Раздался долгий звонок над постелью Дитте. Она вскочила и поспешила вернуться к своим обязанностям.

Невеселы они были, но все-таки после этого открытия Дитте втайне радовалась, что ей-то не смогли загородить дорогу на свет божий. Иначе, что стал бы делать без нее отец… и ребятишки? Да и каково это было бы ей самой — не родиться живой на свет? Да, несмотря ни на что, Дитте отнюдь не тяготилась жизнью!

Впрочем, она всплакнула втихомолку не один раз. А когда Дитте прикладывала потом к груди чужое дитя, сердце у нее так и перевертывалось. Она делала над собою усилие, но зато давала волю чувствам, когда оставалась одна, — слезы облегчали, обмывали все темные закоулки души.

Временами вспыхивала в ней и ненависть или, скорее, озлобление против тех, которые так легко отделывались от своих детей и разлучили Дитте с ее ребенком. Но ведь какой же надо быть жестокосердной, чтобы не смягчиться, держа на руках хоть и чужое, но беспомощное, крохотное существо! Дитте, во всяком случае, не была на это способна.

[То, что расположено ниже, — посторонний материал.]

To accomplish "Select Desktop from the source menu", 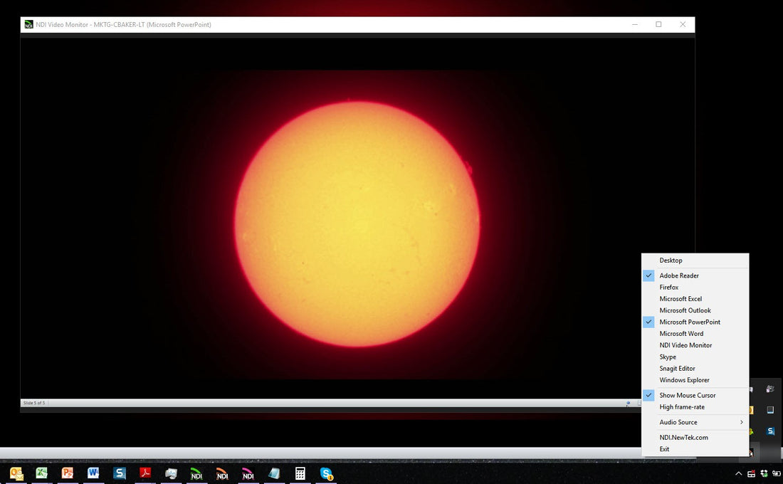I will [x=671, y=260].
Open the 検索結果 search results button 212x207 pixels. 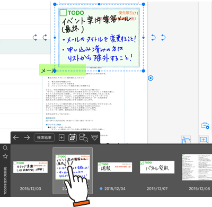click(44, 137)
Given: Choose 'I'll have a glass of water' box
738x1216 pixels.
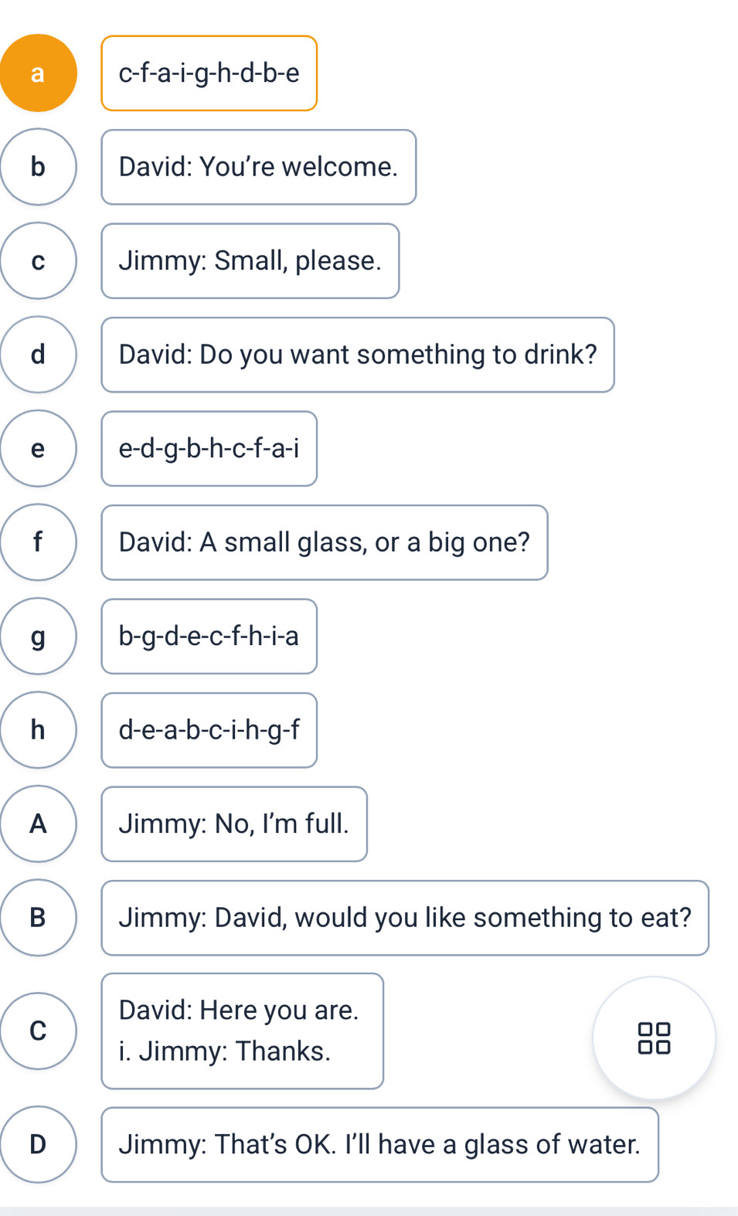Looking at the screenshot, I should [x=379, y=1144].
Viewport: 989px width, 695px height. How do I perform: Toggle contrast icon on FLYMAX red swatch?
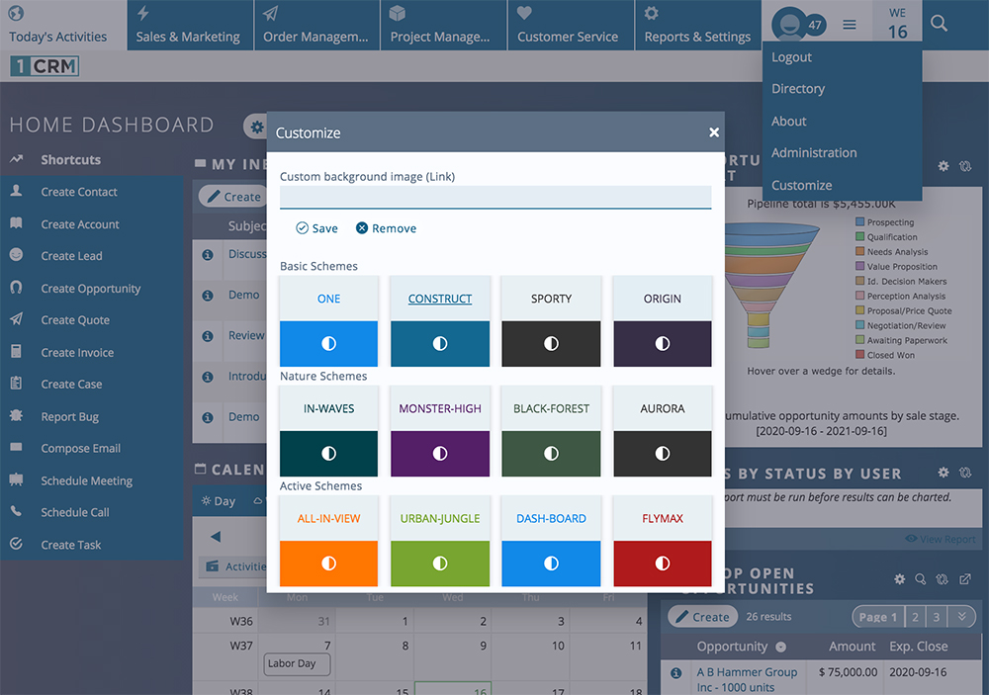click(x=663, y=564)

Трудно оказалось и привыкнуть к городской жизни, труднее, чем предполагала Дитте. Никогда и нигде еще не чувствовала она такого одиночества, как здесь, хотя людей было полно вокруг. Животных здесь совсем не видно было, даже кошки, которая бы приходила и терлась возле ног, выпрашивая лакомый кусочек. Дни тянулись, темные и серые. Большую часть зимы приходилось ужо с середины дня зажигать огонь в кухне. И куда ни погляди — серые гладкие стены домов, водосточные трубы и целое море крыш и дымовых труб. Есть, правда, улицы, залитые светом, с роскошными магазинами, где в окнах выставлены были все сокровища мира. Дитте наслышалась о них задолго до того, как попала сюда, и они часто снились ей. Но она не прочь была бы посмотреть на них собственными глазами и, пожалуй, зайти туда прицениться. Она обещала ребятишкам кое-какие игрушки, и когда срок ее найма кончится и она получит жалованье, то… Мысль о жалованье служила ей утешением в тяжелые минуты. Сколько она всего накупит, когда получит свои деньги!

— Ничего ты не получишь! — сказала ей раз София. — Слишком ты добра и проста. Или ты думаешь, нас тут морят да изводят всячески, чтобы потом расплатиться с нами по чести? Как бы не так! И, право, мне скоро надоест терпеть. Не вижу я разве, и чему это клонится? Хотят довести меня до белого каления, чтобы заставить бросить место до срока. Тогда ведь я потеряю жалованье. Но нет, шалишь! Если я выдержала восемь месяцев, то уж как-нибудь дотяну девятый. А если она уж чересчур насядет на меня, то… — Она многозначительно кивнула.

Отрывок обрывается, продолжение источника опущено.